> **WORK TO COMPLETE**:
Every single entry should be printed exactly.

> **SUPPLIED ENTRIES**:
- - -

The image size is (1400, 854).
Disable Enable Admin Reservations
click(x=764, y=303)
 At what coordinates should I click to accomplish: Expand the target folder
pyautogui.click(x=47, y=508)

- - -

> **WRITTEN SOLUTION**:
The image size is (1400, 854).
Disable Enable Admin Reservations
click(x=764, y=303)
 At what coordinates should I click to accomplish: Expand the target folder
pyautogui.click(x=47, y=508)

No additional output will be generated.